## Work required
For this exercise, copy exactly every line from the one holding "You are a GUI" through the end of the data, both included. Omit pictures.
##### Records supplied #####
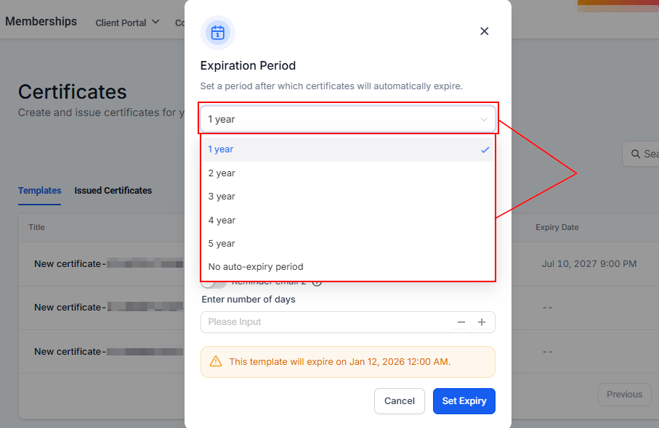This screenshot has height=428, width=659.
Task: Click the minus stepper for number of days
Action: coord(461,322)
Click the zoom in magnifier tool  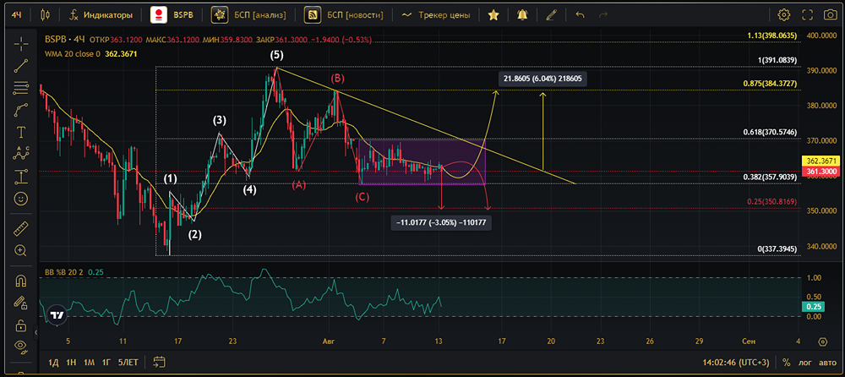pyautogui.click(x=20, y=251)
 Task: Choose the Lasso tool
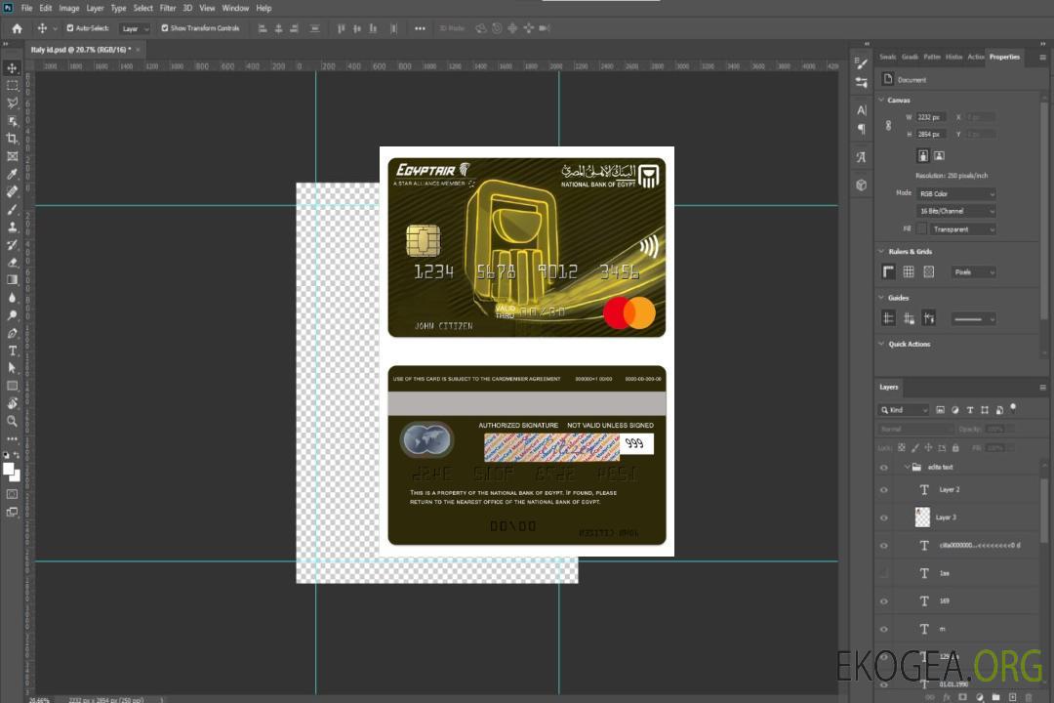pos(13,103)
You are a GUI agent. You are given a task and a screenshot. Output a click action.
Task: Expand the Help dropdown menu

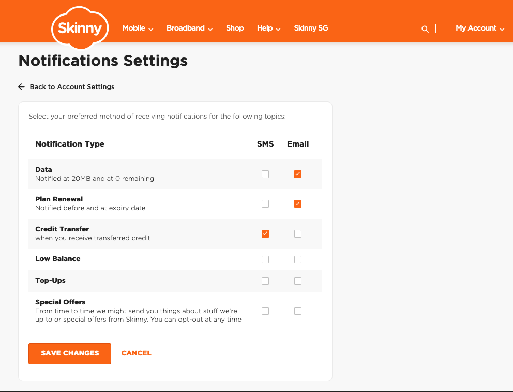tap(268, 28)
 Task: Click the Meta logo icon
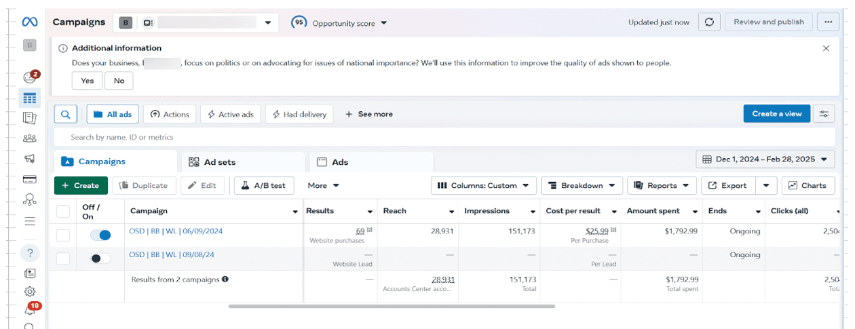point(29,22)
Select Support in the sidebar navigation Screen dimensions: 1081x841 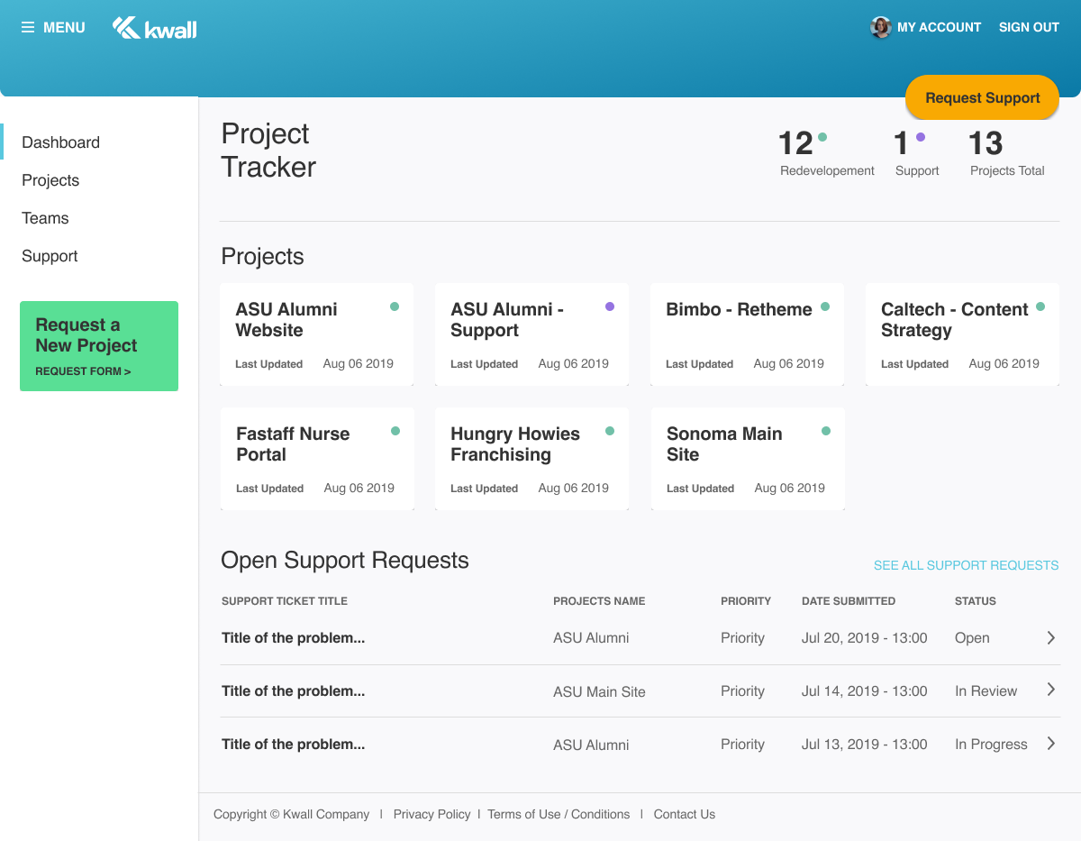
#####
## Response to the task
You are a GUI agent. You are given a task and a screenshot. Output a click action.
Task: Expand the Help dropdown menu

tap(268, 28)
 Task: Click the Meta logo icon
point(29,22)
Select Support in the sidebar navigation Screen dimensions: 1081x841 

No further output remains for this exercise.